Brooke took frantic puffs at his cigar. He was rewarded with a great plume of smoke that wreathed his head.
“What if you wind up on the Boer side, Kettle? What will you do then? Grow a long beard? Smoke a pipe? Then, after the war, settle down in the veldt growing mealie corn? Maybe with a nice fat frau?”
“Very funny, Lionel.”
Just when Frank thought a fist fight might develop, Kettle and Brooke laughed. Lionel leaned forward and poured them more liquor. The two sat back contentedly sipping and smoking.
Taking advantage of the silence, Frank got up his nerve and asked Kettle a question he had been saving.
“Do you really climb mountains?”
“Mostly, I did climb mountains. I climb one every once in a while still, but just for fun. No more new summits or famous old climbs. Nothing difficult.”
“Allan climbed the Matterhorn,” said Brooke, “back when not many had.”

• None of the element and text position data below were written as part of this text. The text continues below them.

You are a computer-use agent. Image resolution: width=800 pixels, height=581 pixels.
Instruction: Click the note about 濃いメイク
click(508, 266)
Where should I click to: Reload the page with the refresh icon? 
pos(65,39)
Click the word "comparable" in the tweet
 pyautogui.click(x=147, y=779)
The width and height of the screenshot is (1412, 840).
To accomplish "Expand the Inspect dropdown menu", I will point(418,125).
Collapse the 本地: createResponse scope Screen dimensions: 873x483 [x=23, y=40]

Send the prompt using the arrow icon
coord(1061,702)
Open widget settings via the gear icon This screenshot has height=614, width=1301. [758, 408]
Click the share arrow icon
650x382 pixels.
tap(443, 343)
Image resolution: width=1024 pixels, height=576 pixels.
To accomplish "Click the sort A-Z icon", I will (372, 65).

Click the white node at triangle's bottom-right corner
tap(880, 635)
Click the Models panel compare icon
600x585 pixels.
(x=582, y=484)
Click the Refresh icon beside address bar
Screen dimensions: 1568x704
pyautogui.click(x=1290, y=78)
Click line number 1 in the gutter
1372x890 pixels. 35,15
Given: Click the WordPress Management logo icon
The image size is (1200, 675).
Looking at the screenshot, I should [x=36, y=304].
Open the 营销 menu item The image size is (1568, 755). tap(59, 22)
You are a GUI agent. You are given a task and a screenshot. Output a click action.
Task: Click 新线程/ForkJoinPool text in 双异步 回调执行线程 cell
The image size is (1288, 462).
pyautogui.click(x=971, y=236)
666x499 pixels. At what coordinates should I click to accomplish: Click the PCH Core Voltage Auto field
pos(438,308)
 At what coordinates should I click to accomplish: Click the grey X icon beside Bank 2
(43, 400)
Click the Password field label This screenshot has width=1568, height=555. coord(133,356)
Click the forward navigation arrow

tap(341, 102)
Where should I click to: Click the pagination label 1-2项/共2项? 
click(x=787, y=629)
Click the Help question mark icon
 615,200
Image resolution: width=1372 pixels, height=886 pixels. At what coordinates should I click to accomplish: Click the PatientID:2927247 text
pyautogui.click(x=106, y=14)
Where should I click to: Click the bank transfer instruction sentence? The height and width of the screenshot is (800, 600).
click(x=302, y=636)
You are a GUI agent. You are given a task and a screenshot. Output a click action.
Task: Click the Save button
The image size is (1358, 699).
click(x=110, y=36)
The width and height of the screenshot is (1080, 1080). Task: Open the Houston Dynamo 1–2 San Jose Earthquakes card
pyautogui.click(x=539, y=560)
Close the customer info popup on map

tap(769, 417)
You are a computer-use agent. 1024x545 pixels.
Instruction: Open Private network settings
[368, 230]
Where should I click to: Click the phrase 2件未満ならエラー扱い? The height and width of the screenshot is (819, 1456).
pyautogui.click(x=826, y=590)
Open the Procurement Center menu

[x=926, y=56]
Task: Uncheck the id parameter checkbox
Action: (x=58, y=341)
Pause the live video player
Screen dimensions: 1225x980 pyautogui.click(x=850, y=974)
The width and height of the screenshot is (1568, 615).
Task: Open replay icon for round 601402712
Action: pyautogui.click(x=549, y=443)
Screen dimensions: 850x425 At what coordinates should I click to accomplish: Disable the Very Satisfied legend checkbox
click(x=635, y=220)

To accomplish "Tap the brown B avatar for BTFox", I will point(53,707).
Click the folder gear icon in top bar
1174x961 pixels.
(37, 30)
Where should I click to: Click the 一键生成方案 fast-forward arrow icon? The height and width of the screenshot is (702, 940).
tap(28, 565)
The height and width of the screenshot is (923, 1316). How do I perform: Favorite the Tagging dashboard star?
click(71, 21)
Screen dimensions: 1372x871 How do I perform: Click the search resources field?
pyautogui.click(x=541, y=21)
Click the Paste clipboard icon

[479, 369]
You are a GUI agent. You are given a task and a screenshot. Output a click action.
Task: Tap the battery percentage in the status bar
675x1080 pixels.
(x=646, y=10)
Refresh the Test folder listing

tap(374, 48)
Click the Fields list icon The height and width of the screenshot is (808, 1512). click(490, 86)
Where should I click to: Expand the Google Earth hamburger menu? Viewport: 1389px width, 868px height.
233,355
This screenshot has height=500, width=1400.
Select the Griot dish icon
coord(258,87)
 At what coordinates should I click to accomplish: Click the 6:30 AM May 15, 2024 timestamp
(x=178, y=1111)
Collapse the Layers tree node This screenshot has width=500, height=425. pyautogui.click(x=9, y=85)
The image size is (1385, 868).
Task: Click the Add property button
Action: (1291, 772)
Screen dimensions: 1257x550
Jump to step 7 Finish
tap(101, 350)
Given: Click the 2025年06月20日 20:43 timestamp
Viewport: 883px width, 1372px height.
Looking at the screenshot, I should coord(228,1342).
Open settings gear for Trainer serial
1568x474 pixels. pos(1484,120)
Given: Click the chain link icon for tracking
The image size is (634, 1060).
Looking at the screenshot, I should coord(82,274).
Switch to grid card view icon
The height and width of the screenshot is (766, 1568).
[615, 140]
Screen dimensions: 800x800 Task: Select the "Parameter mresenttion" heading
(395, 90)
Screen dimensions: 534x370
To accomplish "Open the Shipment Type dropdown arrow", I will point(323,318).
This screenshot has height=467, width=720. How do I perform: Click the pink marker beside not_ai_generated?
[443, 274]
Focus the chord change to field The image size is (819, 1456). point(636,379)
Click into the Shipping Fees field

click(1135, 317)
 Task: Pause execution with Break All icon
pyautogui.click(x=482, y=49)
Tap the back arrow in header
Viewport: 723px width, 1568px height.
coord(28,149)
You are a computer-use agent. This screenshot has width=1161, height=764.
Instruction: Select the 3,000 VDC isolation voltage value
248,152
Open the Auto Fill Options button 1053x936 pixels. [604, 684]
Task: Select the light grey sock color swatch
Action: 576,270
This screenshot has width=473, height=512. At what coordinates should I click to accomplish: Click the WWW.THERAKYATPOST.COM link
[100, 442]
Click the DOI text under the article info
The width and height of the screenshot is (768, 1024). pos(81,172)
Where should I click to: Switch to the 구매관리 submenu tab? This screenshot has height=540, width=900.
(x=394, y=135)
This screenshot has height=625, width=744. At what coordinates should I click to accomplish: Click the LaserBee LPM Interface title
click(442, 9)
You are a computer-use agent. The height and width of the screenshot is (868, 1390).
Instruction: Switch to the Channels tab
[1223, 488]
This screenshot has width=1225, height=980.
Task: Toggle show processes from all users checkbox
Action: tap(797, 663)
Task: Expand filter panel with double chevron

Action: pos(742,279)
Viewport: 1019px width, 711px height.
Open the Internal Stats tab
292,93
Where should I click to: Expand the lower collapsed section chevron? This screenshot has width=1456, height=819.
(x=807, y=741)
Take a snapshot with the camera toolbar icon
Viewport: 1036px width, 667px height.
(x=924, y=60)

Frank’s face was blank. Kettle noticed and said, “Swiss mountain, on the Swiss-Italian border. A spire. Looks rather like your Mt. Assiniboine, which no one has conquered yet. Edward Whymper’s group were the first to climb the Matterhorn and four men died. That added to the legend. I climbed it later, but it was still a notorious thing to do.” Kettle caught himself on some point. “Let’s just say there were some who were surprised I could manage it.”